> **Short task 1**
In the essay on critics of social justice, transcribe the passage between "Critics of social" and "member Magdi Semrau.", inclusive.
> **Short task 2**
In the essay on critics of social justice, Jonathan Haidt likened campus protests against which speaker to witch hunts?

> **Selected excerpt**
>> Begin

What’s troubling about this is not merely that the proposed policies are terrible—though they are—but that pundits from across the political spectrum have uncritically accepted the distorted characterization of social justice they are predicated on. 

Consider a few representative examples. George Packer has written that, for social justice advocates, “the country is less a project of self-government to be improved than a site of continuous wrong to be battled.” Jonathan Haidt has argued that campus protests over speakers such as Charles Murray were not only an ominous threat to free speech, but tantamount to witch hunts. Last summer, in an open letter to Harper’s, signatories including Noam Chomsky, David Brooks, Steven Pinker and JK Rowling endorsed the idea that, though a moral reckoning was necessary, it has “intensified a new set of moral attitudes and political commitments that tend to weaken our norms of open debate and toleration of differences in favor of ideological conformity.” 

Critics of social reform describe the ominous suppression of debate without acknowledging that social justice advocates are not shutting down disagreement. They are rejecting bigotry, writes Editorial Board member Magdi Semrau.

In these warped-from-the-start narratives, those of us who are advocating for even the most basic egalitarian principle are painted as Orwellian Thought Police bent on exploding trivial offenses into grave transgressions. Social justice is becoming increasingly illiberal, even authoritarian. Mere differences of opinion are subject to reprisal, which, in turn has severe cultural, if not legal, implications for free speech.

One might expect these blunt arguments from the right, but when similar positions are adopted by respectable moderates, liberals and progressives, they are a cause for even greater concern. None of the public figures listed above would endorse the GOP’s new legal actions against speech; however, their own subtle endorsement of negative caricatures has primed the American public to generally see contemporary social justice as perhaps equally dangerous as the GOP’s own authoritarian actions.

>> End

> **Data provided**
>> Begin

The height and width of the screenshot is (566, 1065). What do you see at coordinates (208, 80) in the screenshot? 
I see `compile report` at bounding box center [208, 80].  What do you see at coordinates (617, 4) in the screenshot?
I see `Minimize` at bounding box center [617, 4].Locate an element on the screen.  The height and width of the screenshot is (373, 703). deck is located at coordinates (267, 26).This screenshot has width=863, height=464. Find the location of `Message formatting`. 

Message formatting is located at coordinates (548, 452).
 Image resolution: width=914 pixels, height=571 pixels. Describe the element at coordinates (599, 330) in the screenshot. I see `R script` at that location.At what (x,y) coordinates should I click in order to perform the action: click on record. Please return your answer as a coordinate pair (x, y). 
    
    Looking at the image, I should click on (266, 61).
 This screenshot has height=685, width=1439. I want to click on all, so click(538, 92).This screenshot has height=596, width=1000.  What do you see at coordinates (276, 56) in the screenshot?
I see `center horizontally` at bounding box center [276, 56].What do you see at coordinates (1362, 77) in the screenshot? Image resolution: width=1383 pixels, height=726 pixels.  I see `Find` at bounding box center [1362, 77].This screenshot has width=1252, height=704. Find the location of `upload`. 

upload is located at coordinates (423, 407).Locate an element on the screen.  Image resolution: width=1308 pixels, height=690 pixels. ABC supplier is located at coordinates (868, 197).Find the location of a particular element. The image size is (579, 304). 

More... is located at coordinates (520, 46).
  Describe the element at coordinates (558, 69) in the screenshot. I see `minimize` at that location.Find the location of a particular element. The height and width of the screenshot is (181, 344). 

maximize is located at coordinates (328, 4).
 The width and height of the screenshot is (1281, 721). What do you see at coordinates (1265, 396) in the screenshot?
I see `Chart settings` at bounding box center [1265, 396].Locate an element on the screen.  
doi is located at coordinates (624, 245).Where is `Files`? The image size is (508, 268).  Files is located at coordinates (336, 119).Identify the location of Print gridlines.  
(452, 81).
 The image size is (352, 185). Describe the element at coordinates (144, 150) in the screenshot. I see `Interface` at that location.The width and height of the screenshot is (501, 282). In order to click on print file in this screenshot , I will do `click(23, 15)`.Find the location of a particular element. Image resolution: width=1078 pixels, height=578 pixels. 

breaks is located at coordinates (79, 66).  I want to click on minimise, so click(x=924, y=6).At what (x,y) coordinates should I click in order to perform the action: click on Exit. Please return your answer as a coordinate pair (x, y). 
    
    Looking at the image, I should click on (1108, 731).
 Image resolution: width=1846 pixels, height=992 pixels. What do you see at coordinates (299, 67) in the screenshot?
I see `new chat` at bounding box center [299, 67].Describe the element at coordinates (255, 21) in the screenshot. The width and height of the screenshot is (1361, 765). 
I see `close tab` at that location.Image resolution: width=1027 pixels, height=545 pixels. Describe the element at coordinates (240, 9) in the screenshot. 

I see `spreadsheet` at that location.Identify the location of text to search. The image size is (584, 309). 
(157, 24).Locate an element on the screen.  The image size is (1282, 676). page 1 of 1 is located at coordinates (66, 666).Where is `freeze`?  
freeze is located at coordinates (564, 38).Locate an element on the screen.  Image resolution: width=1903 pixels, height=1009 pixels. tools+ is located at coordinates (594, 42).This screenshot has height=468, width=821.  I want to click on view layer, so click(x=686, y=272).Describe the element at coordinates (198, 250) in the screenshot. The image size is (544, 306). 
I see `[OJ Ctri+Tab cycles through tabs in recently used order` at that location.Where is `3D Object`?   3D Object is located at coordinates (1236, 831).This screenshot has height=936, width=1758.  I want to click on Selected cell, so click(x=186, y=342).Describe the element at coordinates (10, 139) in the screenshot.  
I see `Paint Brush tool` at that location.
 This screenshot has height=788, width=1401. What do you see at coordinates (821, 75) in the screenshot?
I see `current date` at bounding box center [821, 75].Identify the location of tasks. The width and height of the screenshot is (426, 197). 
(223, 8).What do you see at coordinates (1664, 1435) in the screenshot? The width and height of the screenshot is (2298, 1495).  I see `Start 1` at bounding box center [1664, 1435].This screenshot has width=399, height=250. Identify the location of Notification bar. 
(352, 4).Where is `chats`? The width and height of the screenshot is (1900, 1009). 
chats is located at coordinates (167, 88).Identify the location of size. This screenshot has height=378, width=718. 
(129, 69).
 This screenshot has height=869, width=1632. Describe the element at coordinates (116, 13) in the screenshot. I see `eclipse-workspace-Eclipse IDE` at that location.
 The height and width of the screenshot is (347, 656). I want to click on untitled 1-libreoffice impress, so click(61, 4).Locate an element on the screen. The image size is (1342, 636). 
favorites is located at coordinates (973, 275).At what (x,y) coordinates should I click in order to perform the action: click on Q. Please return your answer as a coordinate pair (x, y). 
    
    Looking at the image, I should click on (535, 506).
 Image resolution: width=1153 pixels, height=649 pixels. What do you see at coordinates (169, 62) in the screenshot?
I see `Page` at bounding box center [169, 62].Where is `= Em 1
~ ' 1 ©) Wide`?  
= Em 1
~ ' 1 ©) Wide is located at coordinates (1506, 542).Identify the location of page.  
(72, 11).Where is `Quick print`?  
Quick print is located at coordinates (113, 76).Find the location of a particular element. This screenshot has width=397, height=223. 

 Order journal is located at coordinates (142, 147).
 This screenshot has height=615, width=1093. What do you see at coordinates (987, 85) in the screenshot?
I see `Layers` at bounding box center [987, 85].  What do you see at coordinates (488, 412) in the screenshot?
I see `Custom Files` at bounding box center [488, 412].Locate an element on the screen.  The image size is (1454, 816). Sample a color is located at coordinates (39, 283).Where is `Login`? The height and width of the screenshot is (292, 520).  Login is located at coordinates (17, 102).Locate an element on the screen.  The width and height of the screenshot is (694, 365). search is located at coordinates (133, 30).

>> End

> **Exercise result 1**
Critics of social reform describe the ominous suppression of debate without acknowledging that social justice advocates are not shutting down disagreement. They are rejecting bigotry, writes Editorial Board member Magdi Semrau.

> **Exercise result 2**
Charles Murray